Dow Jones Newswires
Rafsanjani, a rival of hardline President Mahmoud Ahmadinejad, also implicitly criticized the government, saying there should be sufficient reserves of heating fuel to prevent “such shocks and not allow our enemies to exploit it.”
Iranian media have reported several dozen deaths over the past two weeks in remote rural areas because of the cold snap. Heating gas supplies have been short or cut off in at least 84 towns, according to media.
Rafsanjani, a former president who now heads a powerful clerical leadership body, told Muslim worshippers during Friday prayer services in Tehran that foreign companies were the cause of the shortages.
“They did not fulfill their tasks in gas production projects in south of the country and the projects were delayed,” Rafsanjani said.
Royal Dutch Shell PLC (RDSB) and France’s Total SA (TOT) have contracts to develop gas fields in southern Iran. But Iranian officials have criticized the companies the past year, suggesting they were slowing their work after the U.N. imposed limited sanctions on Iran for refusing to halt uranium enrichment.
Rafsanjani also blamed neighboring Turkmenistan, which earlier this month halted gas exports to Iran. Turkmenistan said the halt was in part because of late Iranian payments, as well as slow repairs on a pipeline on its side of the border.
“Really, Turkmenistan moved unpleasantly,” Rafsanjani said. “If they have some claims over payment, they should have waited until the end of winter. They should not have disturbed people of a neighboring, friend Muslim country.”
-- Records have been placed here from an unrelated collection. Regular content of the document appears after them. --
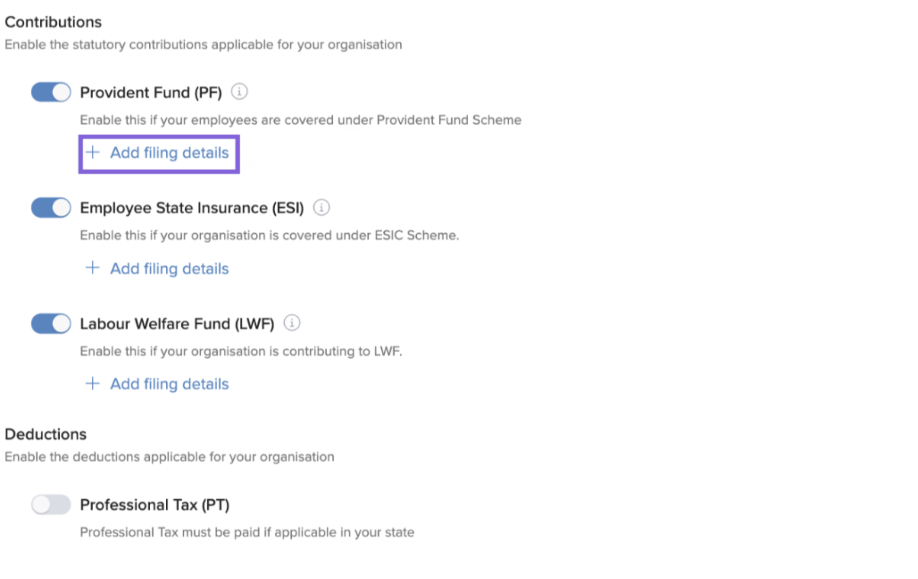Add filing details for LWF
The image size is (918, 579).
coord(169,384)
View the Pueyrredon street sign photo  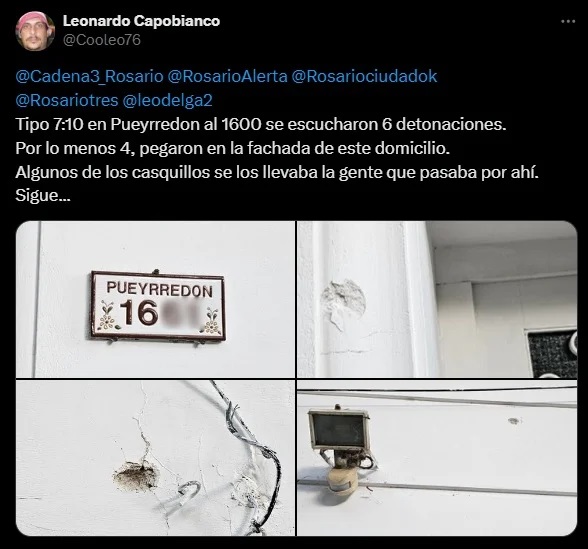[x=155, y=299]
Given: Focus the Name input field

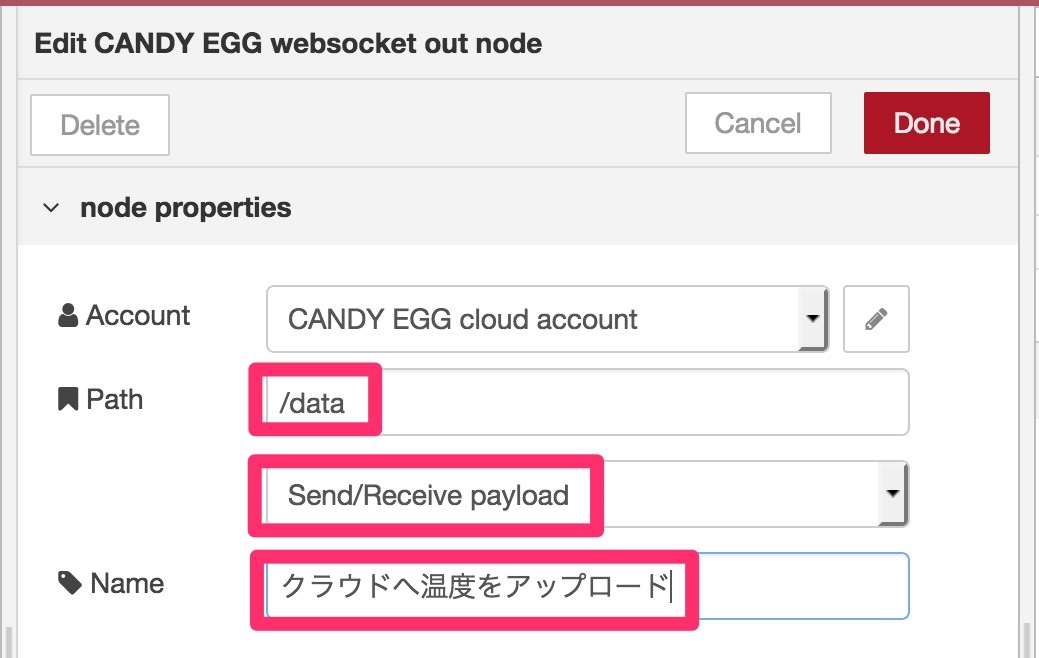Looking at the screenshot, I should point(587,586).
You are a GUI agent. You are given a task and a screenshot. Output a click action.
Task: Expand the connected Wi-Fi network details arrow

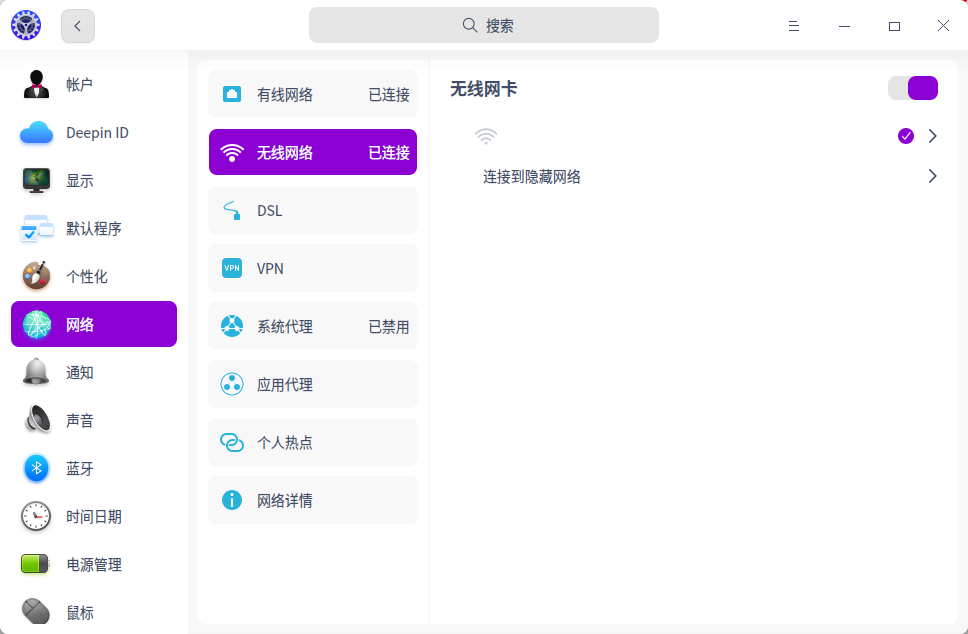[x=933, y=136]

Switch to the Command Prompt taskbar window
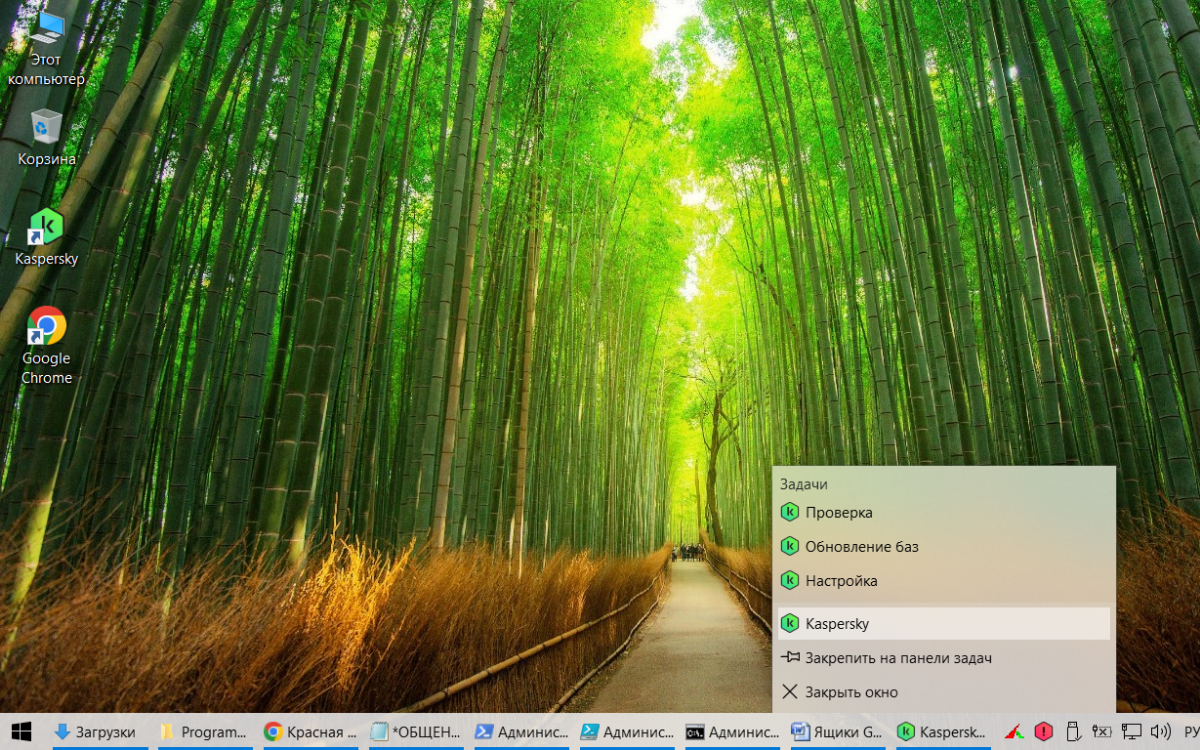(731, 732)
Turkmenistan didn’t mention a specific amount for the alleged Iranian debt or say when supplies would resume to Iran, dealt under a 25-year agreement.
Iran has the second largest natural gas reservoir of the world but its supply network cannot handle heavy consumption. The country produces more than 450 million cubic meters of gas a day, all consumed domestically.
Many local critics accuse government of mismanagement in production and supplying gas, saying the country’s production capacity could have reached double of the current one some two years ago.